When a decision has multiple teams and their respective cities emotionally invested, it’s never pretty.

That was the case Tuesday as the Ontario Hockey League awarded Memorial Cup hosting duties to London for the second time in less than a decade.

Immediately after the announcement, criticisms started flowing onto social media and news sites.

“Very disappointed at decision on 2014 Memorial Cup. When will #barrie get a fair shake from the OHL?” Barrie mayor Jeff Lehman, who was on the Barrie Colts bid committee, tweeted.

Windsor Spitfires head coach Bob Boughner took a similar tone with media outlets in his city.

“London does have a good team coming back and so do we,” he was quoted as saying.  “We have a good building and financial plan. There’s not a lot more to prove in that department.”

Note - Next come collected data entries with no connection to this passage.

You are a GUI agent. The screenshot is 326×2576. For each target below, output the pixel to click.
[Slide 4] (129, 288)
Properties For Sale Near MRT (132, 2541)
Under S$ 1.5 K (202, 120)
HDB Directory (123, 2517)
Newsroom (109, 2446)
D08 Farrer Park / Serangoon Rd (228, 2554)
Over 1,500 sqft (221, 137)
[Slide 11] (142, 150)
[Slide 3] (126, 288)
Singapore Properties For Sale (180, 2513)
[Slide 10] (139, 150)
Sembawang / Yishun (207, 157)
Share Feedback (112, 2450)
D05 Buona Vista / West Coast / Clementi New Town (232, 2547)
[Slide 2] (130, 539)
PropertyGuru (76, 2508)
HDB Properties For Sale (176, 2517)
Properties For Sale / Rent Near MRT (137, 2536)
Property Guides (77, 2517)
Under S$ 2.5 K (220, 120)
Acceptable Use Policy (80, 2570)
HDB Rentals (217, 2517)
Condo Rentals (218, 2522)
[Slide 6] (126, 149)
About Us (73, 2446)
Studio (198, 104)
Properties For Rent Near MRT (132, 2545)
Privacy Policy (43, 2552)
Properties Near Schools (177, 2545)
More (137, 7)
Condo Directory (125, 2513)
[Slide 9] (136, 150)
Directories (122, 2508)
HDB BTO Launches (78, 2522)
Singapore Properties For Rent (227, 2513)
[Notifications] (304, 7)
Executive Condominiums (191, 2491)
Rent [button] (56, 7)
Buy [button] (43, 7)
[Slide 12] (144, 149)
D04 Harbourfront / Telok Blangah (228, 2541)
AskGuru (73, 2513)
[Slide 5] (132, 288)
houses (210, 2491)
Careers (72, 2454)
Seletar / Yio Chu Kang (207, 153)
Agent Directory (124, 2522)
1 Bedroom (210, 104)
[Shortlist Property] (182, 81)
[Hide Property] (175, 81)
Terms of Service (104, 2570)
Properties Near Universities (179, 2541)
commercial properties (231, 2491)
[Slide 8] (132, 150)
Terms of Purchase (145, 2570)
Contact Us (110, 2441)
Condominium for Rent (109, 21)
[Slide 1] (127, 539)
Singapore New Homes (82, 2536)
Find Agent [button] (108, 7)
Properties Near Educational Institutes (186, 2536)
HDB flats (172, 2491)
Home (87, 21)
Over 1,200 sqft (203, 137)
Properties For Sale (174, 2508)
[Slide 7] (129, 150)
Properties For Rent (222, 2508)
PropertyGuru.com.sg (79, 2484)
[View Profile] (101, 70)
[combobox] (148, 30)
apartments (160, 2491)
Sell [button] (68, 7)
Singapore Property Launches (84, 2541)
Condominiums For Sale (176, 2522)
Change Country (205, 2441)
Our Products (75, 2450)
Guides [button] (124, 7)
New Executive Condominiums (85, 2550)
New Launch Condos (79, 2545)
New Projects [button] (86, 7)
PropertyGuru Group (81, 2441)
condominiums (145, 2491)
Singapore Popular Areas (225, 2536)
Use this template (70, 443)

The site selection committee chose London because the Knights had the best bid, plain and simple, OHL commissioner David Branch said.

A common Tuesday qualm — that the “rich is getting richer” — has no legs, he said.

“We’ve had it in Guelph, Peterborough,” Branch said, listing two OHL markets on the smaller side, “but, I mean, we recognize the importance of making this event accessible for all our markets and we’ll continue to do so.”

Proposed “legacy” projects to come from 2014 Memorial Cup:

Launching of virtual OHL hall of fame: Forty players and six coaches to be inducted as the hall’s first class.

Creation of foundation for OHL alumni: $100,000 will be used as seed money to start a fund, which helps former players who fall on hard times.

Establishment of OHL alumni association: An official organization linking the league to its ex-players.